## To-do list
(a) List every poem title that the passage about Hall's poetry names, leaving out section titles.
(b) Transcribe the passage about Hall's poetry word for word, starting at "In the poems" and ending at "and the mass-murderer.".

## Extract provided
################
In the poems "Heart and Anchor" and "Ted Bundy,"
Hall stands beside those criminals we often view as the embodiment
of utter evil in our world, the pedophile and the mass-murderer.
He calls the pedophile his brother and notes that they look
so much like each other. There is no hope in a merely us/them
perspective. The possibilities for love come from compassion
in the midst of our own experiences: "…a triumphant culmination/
of all that old caring/ we did less well."
The
second of three sections, "The War In Ontario," focuses
primarily on Hall's blood family, especially his strained, bitter
memories of his father and the knowledge that in so many ways
he and his father are inseparable: "I write of killing
him/ and find him only alive in myself…" This is the most
powerfully conceived section of the book and the darkest in
tone. In one of the best stanzas Hall juxtaposes his memory
of a mean, distant father with verses describing the behaviour
of a mother bear's cubs after she has died, the cubs "(tearing
her) apart in rage and hunger." He often acknowledges this
tremendous power of experience and memory, as in a lovely lament
in the third part of "The War In Ontario:" "How
many times on a bus or a train/ have I looked out at those fields/
I hate/ and seen them slowly become/ myself reflected in the
moving window/ till morning?"
The
final section of the book is the least cohesive, but does include
some strong poetry: "Swoop," "Life Support System,"
################
## Provided data
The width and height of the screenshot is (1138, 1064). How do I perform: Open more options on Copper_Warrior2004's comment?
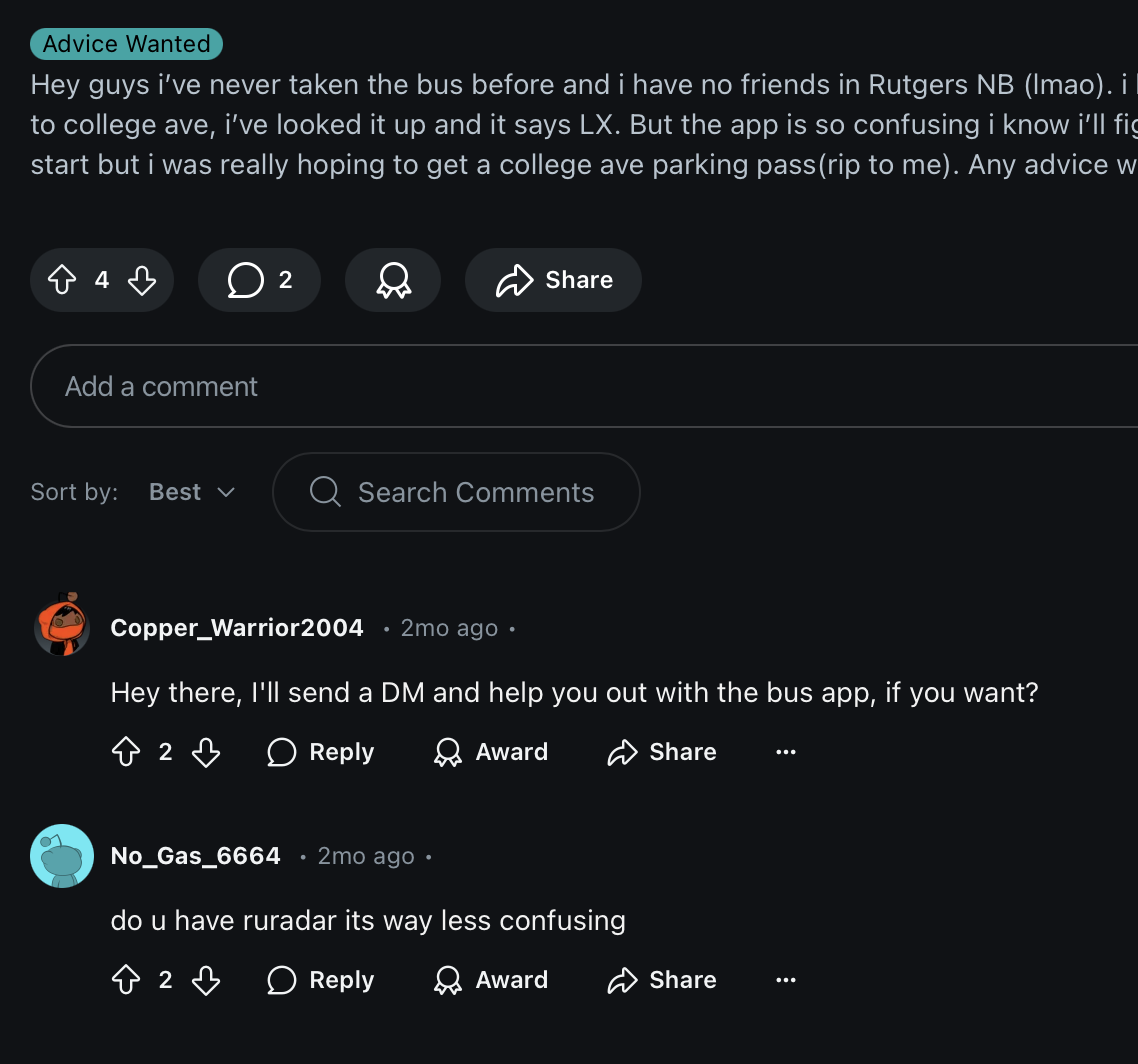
################
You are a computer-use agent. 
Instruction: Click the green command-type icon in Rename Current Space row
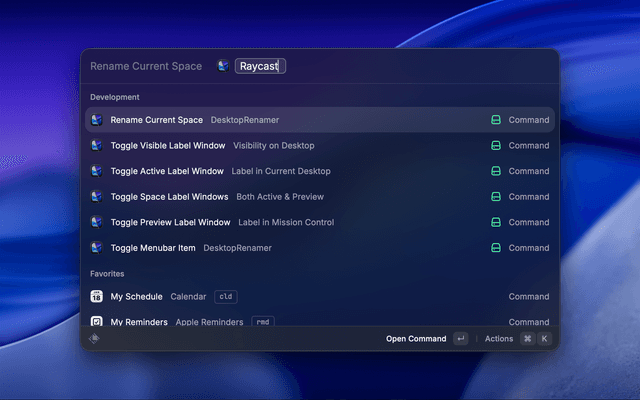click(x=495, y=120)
################
## Answer set
(a)
"Heart and Anchor"
"Ted Bundy"
"Swoop"
"Life Support System"

(b)
In the poems "Heart and Anchor" and "Ted Bundy,"
Hall stands beside those criminals we often view as the embodiment
of utter evil in our world, the pedophile and the mass-murderer.